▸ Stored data
-- Opening Marker --

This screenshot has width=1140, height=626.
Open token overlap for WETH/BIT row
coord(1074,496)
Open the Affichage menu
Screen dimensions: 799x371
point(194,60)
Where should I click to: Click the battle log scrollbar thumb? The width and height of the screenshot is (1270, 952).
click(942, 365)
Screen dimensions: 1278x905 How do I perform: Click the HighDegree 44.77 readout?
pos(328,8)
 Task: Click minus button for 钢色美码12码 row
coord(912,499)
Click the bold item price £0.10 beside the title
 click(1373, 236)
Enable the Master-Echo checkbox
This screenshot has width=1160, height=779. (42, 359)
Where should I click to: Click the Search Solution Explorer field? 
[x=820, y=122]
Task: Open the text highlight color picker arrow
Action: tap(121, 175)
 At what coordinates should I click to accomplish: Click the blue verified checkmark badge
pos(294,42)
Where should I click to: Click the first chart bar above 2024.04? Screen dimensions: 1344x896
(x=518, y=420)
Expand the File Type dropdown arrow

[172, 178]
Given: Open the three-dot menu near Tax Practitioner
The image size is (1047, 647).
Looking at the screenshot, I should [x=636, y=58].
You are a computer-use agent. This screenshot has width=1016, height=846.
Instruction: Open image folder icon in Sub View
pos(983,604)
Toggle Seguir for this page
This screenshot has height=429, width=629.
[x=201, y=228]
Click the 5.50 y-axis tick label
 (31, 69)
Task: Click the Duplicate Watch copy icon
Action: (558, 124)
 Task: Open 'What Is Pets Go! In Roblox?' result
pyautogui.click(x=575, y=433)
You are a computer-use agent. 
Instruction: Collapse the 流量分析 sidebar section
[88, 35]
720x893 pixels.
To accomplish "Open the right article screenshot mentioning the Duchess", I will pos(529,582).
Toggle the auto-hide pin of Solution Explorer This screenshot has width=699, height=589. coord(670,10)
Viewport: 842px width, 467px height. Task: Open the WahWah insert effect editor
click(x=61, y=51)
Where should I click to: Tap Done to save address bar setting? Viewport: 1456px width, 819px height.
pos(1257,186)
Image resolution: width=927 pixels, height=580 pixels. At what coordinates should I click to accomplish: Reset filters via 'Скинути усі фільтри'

-- Closing Marker --

▸ Work order
Copy exactly the lines that begin with the one containing "Click the 5.50 y-axis tick label" and continue to the end of the records, both included, and nothing more.

▸ Exercise result
Click the 5.50 y-axis tick label
 (31, 69)
Task: Click the Duplicate Watch copy icon
Action: (558, 124)
 Task: Open 'What Is Pets Go! In Roblox?' result
pyautogui.click(x=575, y=433)
You are a computer-use agent. 
Instruction: Collapse the 流量分析 sidebar section
[88, 35]
720x893 pixels.
To accomplish "Open the right article screenshot mentioning the Duchess", I will pos(529,582).
Toggle the auto-hide pin of Solution Explorer This screenshot has width=699, height=589. coord(670,10)
Viewport: 842px width, 467px height. Task: Open the WahWah insert effect editor
click(x=61, y=51)
Where should I click to: Tap Done to save address bar setting? Viewport: 1456px width, 819px height.
pos(1257,186)
Image resolution: width=927 pixels, height=580 pixels. At what coordinates should I click to accomplish: Reset filters via 'Скинути усі фільтри'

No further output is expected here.